Using peak carrier velocity and two buffer weights, excluding and ignoring all other frictional forces(drag/hammer, etc.), you obtain the same or very similar KE between a +5.3 oz buffer and an 8.5 oz buffer(plus bcg @20 oz) with only a 6.5% reduction in peak carrier velocity alone. Carrier velocity is not constant in the cycle, the contributing factors are spring(weight) and buffer(weight) differences, if you add buffer and it slows the peak carrier speed down the release of the PE and the creation of KE is less(less felt recoil). There are also naturally occurring speed changes in the cycle of the reciprocating mass when the gun fires(to keep this simple just ignore that). The buffers job is to buffer the initial force on the reciprocating mass, and to slow it and give the spring a chance to absorb and control, then return. The full weight of the reciprocating mass should be considered(bcg & buffer). Full mass ar10 BCG's can vary 2-3 oz from brand to brand(5.3oz could quickly become 8.5 oz and really at that point its not a heavy buffer as its making up for a light carrier possibly).

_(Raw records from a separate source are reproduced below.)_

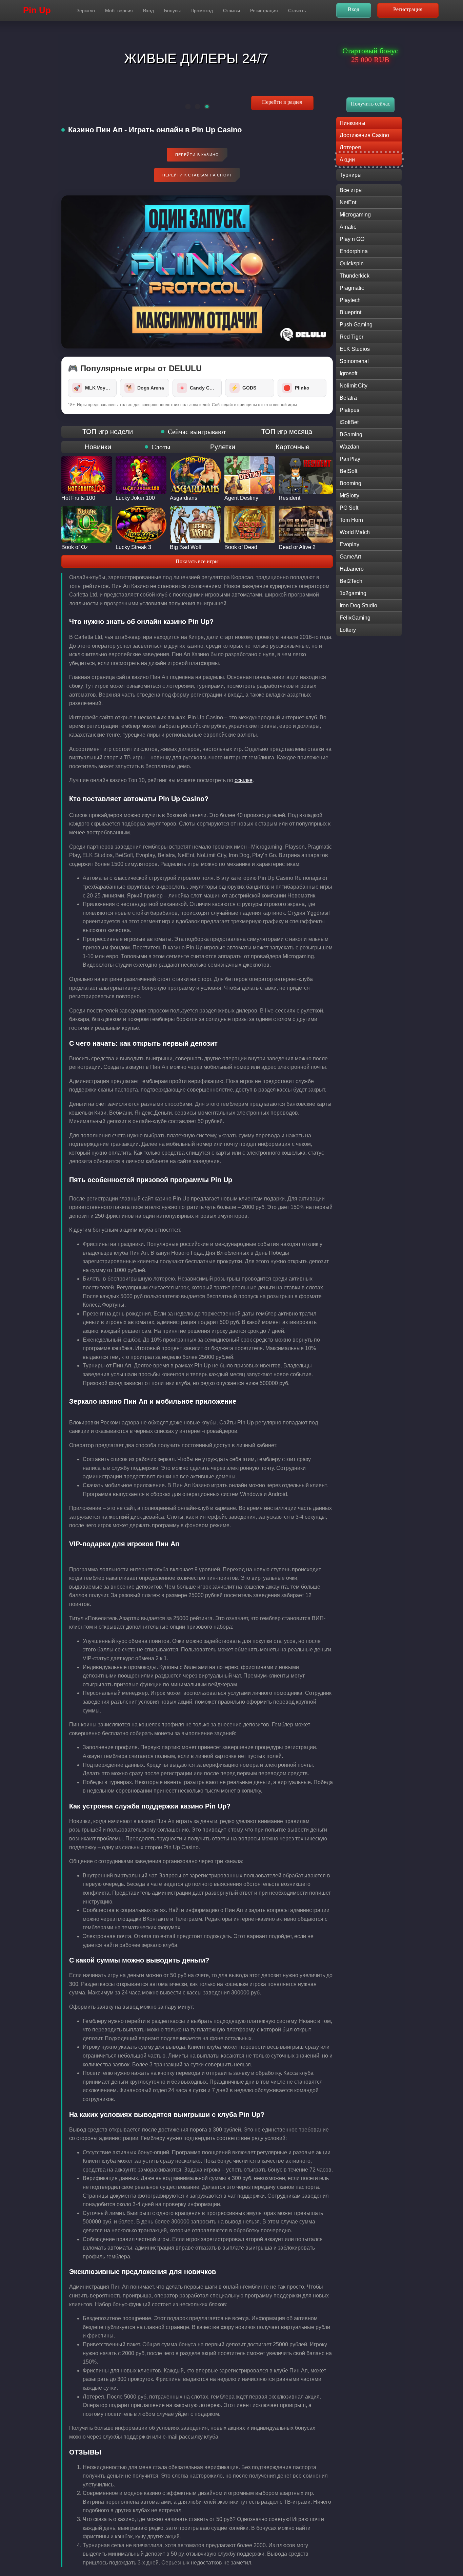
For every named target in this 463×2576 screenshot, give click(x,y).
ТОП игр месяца (286, 431)
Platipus (349, 410)
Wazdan (349, 447)
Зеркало (86, 10)
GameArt (350, 557)
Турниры (351, 175)
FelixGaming (355, 618)
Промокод (201, 10)
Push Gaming (356, 324)
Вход (148, 10)
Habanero (352, 569)
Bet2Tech (351, 581)
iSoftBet (349, 422)
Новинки (98, 447)
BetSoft (348, 471)
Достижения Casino (364, 135)
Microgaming (355, 214)
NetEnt (348, 202)
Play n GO (352, 239)
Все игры (351, 190)
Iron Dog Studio (358, 605)
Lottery (348, 630)
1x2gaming (353, 593)
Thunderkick (354, 276)
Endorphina (354, 251)
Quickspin (352, 263)
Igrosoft (348, 373)
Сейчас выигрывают (197, 431)
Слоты (161, 447)
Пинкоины (352, 123)
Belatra (348, 398)
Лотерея (350, 147)
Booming (350, 483)
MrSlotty (349, 495)
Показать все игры (197, 561)
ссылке (244, 780)
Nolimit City (353, 386)
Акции (347, 160)
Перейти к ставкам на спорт (197, 175)
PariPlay (350, 459)
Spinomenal (354, 361)
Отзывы (231, 10)
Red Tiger (351, 337)
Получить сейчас (370, 104)
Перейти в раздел (282, 102)
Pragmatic (352, 288)
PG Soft (349, 508)
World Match (355, 532)
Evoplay (349, 544)
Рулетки (222, 447)
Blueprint (350, 312)
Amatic (348, 227)
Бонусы (172, 10)
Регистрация (264, 10)
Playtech (350, 300)
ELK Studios (355, 349)
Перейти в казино (197, 155)
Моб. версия (119, 10)
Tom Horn (351, 520)
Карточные (292, 447)
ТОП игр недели (107, 431)
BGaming (351, 434)
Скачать (297, 10)
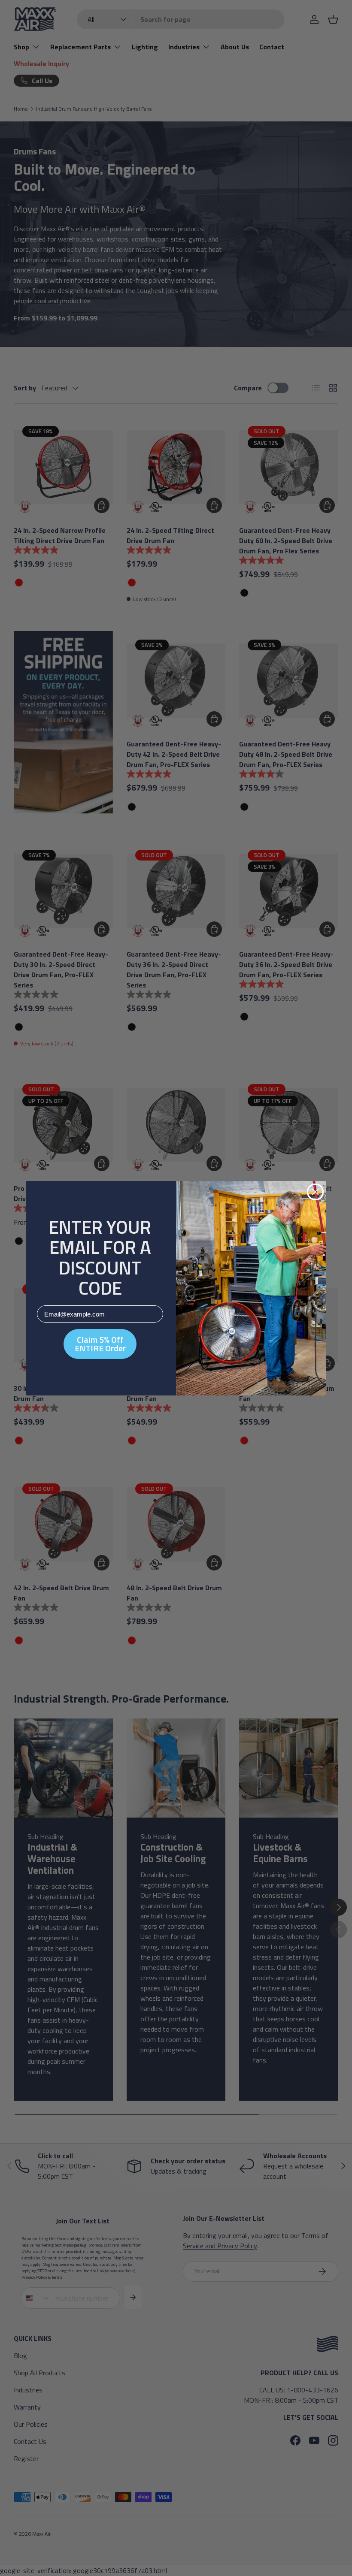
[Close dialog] (315, 1191)
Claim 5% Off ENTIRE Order (100, 1344)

The other acting force is PE and that relates to the spring, but for this lets say the spring stays the same in both comparisons with two buffer weights. If the carrier is moving faster it has more energy and carries that further rearward where the spring is storing more energy; going slower it travels less and stores less. Hooks law, force needed to compress scales linearly.
If you throw a racket ball against a wall at 50 mph its return force will be X, if you throw it at 75 mph it will be more than X.